- [ACTIVITY]: Some lines in the records below may hold the word "heading"; give the number of those lines and nothing else.

- [MATERIAL FOR THE TASK]:
- - - - - - -
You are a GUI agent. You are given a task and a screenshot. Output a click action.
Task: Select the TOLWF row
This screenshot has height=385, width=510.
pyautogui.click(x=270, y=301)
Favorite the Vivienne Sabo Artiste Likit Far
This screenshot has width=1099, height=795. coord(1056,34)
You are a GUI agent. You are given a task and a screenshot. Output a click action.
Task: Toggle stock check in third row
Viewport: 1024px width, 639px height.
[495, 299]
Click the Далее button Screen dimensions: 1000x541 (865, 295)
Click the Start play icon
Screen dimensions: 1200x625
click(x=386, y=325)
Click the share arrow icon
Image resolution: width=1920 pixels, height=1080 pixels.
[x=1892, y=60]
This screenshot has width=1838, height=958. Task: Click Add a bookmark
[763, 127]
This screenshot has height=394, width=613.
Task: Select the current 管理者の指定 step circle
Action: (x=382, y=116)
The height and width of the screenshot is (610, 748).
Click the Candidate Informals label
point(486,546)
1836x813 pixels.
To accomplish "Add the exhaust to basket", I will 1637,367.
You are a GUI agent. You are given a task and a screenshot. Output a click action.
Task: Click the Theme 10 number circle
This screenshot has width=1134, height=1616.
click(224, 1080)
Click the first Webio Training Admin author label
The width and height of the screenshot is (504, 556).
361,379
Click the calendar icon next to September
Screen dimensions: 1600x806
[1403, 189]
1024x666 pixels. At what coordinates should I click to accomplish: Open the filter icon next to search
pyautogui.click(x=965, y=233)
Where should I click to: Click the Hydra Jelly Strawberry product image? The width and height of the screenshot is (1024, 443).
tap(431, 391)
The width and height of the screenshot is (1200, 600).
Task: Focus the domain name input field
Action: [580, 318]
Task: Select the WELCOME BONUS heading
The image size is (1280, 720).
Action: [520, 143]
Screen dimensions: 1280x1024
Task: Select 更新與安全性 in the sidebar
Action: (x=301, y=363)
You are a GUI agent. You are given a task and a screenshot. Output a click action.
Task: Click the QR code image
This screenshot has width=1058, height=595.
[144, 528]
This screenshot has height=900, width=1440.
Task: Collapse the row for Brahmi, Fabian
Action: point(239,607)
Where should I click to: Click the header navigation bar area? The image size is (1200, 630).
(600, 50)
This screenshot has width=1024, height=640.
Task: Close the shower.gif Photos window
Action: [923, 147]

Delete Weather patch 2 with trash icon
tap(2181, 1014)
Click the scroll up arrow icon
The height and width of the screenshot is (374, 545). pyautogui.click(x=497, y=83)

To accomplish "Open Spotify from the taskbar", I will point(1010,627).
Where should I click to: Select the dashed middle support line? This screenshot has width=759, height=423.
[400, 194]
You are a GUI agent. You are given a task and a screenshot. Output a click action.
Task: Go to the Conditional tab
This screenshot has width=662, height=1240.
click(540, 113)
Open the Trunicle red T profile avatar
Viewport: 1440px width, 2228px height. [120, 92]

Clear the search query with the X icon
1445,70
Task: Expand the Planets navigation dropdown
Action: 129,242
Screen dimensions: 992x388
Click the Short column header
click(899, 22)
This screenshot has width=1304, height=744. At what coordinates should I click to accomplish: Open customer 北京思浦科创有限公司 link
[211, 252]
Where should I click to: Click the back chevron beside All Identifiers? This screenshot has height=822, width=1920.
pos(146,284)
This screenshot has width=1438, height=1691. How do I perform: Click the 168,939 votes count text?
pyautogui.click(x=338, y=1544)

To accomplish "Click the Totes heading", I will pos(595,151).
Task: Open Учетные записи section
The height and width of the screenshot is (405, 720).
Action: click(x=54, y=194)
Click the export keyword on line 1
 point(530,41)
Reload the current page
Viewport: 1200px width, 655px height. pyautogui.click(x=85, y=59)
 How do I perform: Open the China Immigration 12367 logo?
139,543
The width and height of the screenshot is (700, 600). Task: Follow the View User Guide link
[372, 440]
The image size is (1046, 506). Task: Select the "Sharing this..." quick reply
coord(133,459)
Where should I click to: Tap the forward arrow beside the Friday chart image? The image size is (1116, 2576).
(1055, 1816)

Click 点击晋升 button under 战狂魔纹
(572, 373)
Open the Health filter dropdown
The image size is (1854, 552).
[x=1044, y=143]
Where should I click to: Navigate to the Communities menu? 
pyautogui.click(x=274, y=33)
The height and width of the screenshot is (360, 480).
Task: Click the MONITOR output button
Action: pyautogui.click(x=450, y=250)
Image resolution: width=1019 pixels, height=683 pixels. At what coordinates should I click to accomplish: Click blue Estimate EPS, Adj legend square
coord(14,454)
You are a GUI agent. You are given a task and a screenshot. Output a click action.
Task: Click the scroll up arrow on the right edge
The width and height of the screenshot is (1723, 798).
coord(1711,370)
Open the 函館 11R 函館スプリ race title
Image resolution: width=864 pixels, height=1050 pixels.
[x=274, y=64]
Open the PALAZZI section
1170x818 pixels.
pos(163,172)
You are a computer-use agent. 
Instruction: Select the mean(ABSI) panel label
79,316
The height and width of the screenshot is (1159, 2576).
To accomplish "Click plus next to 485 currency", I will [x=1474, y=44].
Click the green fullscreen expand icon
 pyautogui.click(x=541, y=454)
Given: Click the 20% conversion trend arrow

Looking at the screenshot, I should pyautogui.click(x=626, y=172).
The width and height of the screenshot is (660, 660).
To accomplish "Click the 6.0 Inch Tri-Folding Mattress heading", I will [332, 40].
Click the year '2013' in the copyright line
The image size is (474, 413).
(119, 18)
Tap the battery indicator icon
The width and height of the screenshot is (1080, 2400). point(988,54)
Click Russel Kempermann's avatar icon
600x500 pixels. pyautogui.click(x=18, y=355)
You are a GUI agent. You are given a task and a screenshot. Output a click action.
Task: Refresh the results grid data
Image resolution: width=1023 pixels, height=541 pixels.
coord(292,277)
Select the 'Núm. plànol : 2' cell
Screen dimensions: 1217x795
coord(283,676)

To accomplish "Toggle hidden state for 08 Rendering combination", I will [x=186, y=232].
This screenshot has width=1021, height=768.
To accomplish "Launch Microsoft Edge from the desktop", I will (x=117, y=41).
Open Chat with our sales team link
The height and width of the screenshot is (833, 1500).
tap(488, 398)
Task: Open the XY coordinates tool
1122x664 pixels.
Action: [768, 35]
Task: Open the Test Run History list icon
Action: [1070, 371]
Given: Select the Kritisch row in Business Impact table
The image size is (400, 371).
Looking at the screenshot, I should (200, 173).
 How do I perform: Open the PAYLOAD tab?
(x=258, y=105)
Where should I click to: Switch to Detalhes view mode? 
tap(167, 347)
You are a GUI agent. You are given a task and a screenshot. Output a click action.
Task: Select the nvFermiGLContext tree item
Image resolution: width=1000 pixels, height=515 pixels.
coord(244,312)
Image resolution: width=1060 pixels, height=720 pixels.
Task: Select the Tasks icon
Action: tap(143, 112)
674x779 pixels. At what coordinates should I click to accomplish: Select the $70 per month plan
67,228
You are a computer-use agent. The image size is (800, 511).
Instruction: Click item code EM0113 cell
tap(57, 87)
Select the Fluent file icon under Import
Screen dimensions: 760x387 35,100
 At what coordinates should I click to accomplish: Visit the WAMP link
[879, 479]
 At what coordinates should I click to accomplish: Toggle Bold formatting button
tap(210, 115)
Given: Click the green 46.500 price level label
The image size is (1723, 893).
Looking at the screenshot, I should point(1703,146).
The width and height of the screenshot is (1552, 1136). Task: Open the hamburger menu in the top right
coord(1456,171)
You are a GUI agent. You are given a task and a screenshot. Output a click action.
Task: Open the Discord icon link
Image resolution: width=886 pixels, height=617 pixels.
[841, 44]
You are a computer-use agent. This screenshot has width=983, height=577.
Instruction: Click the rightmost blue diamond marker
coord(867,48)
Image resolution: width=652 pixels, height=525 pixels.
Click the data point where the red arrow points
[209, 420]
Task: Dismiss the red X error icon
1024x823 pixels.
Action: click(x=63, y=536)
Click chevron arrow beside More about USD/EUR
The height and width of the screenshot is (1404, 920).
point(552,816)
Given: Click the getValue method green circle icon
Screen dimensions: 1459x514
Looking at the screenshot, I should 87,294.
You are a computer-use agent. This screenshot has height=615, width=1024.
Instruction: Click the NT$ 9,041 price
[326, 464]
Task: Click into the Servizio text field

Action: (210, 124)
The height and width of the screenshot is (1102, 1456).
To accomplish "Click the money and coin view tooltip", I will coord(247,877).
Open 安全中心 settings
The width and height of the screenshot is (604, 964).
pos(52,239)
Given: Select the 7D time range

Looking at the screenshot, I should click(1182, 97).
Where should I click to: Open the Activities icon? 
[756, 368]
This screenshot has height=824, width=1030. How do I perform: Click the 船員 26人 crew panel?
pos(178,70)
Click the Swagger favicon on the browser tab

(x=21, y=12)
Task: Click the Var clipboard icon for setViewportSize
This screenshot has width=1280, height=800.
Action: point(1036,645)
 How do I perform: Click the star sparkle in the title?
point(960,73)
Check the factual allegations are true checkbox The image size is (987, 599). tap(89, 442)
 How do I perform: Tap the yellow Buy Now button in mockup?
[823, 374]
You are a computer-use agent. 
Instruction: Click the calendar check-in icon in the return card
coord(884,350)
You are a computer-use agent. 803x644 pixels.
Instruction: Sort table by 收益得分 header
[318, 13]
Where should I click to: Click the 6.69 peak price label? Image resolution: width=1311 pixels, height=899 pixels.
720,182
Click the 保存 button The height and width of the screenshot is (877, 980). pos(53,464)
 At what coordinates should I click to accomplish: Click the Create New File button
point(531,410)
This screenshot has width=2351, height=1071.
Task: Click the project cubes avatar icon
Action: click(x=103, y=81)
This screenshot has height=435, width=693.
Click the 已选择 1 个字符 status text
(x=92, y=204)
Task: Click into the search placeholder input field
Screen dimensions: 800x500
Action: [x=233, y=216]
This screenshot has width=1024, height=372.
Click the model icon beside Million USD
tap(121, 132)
- - - - - - -
- [FINISHED TASK]: 3